The few roles that are specific to your web application would be in the deploy/roles folder, and should be very specific to the application you are deploying. Examples of this might be creating user accounts or the specific nginx configuration files for your service.

Sample custom role

A simple task to template our nginx configuration based on SSL certificate presence:

- name: Check for app certs
  stat:
    path: /etc/ssl/private/app.crt
  register: app_cert
  become: true

- name: Template app no-ssl version
  copy:
    src: app.nossl.conf
    dest: /etc/nginx/sites-available/app.conf
    owner: www-data
    group: www-data
  when: app_cert.stat.islnk is not defined
  notify: restart nginx
  become: true

- name: Template app ssl version
  copy:
    src: app.ssl.conf
    dest: /etc/nginx/sites-available/app.conf
    owner: www-data
    group: www-data
  when: app_cert.stat.islnk is defined
  notify: restart nginx
  become: true

Overlapping deployments

One thing I’ve considered with this setup is that if you have a more service oriented architecture, you might want to use a common Ansible repository that is shared for all your various services. I think that might make sense at some scale.

For most of what I do, simply creating reusable and shared roles keeps the amount of duplication between setups minimal.
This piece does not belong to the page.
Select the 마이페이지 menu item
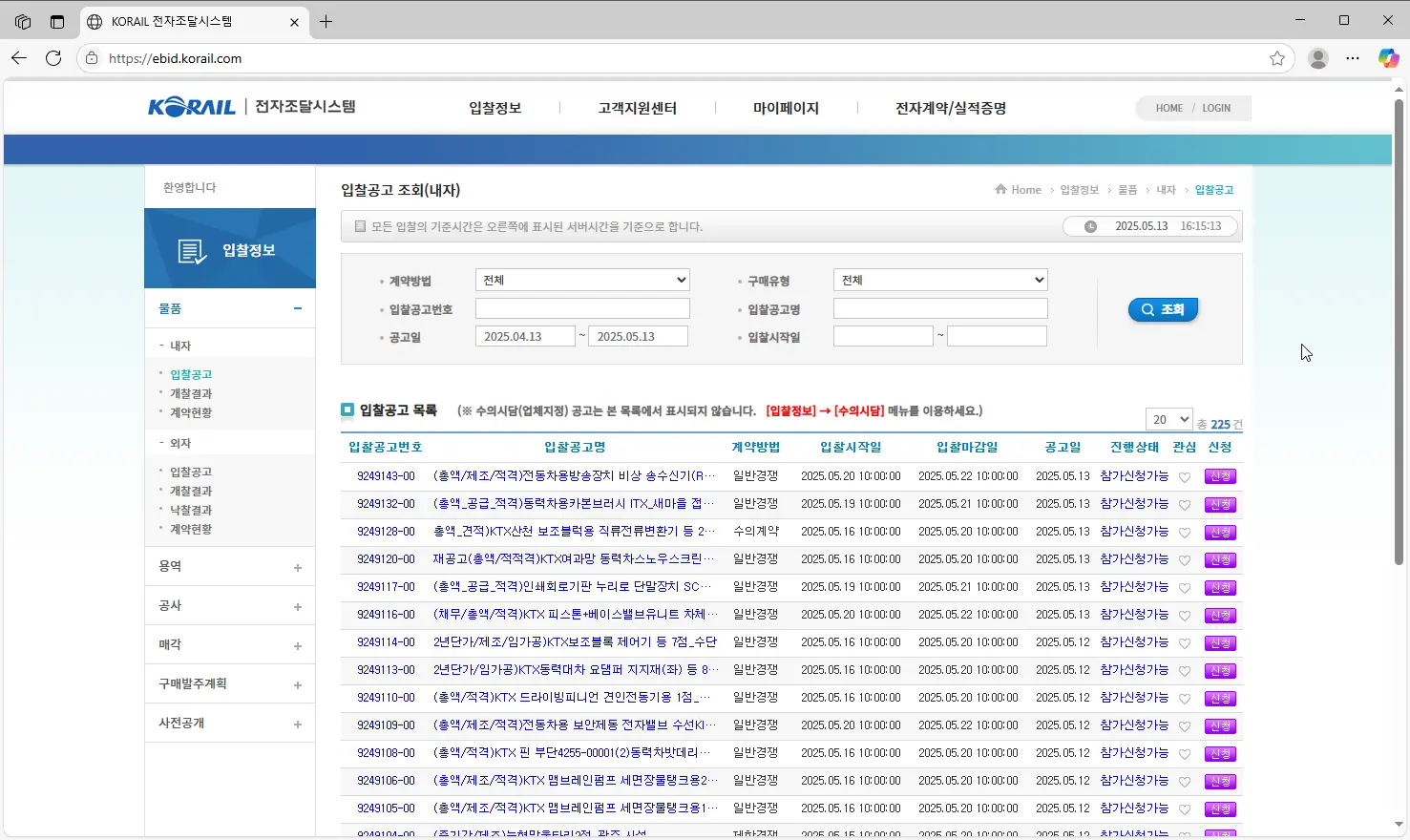 [784, 108]
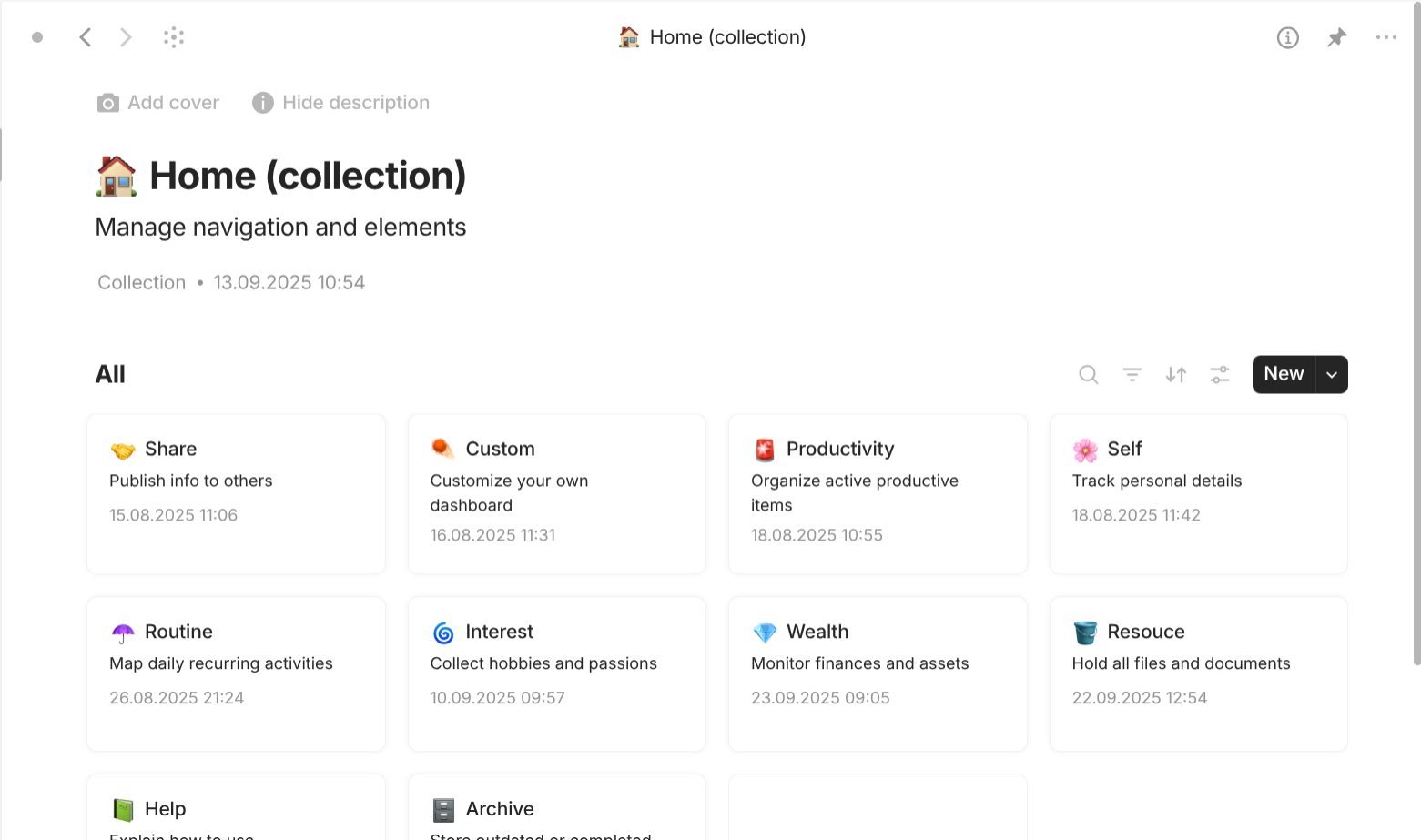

Yes, if you run two project’s Ansible playbooks, there might be a lot of duplication in what actual tasks are run, but they should be idempotent and guarded by the right checks to prevent duplicate work.

Conclusion

So far this setup has worked well for me. I’m sure it will continue to evolve and I do more and more with Ansible, but the end result is that I have a simple configuration along side my application code that is making setting up and maintaining server easier than it has ever been.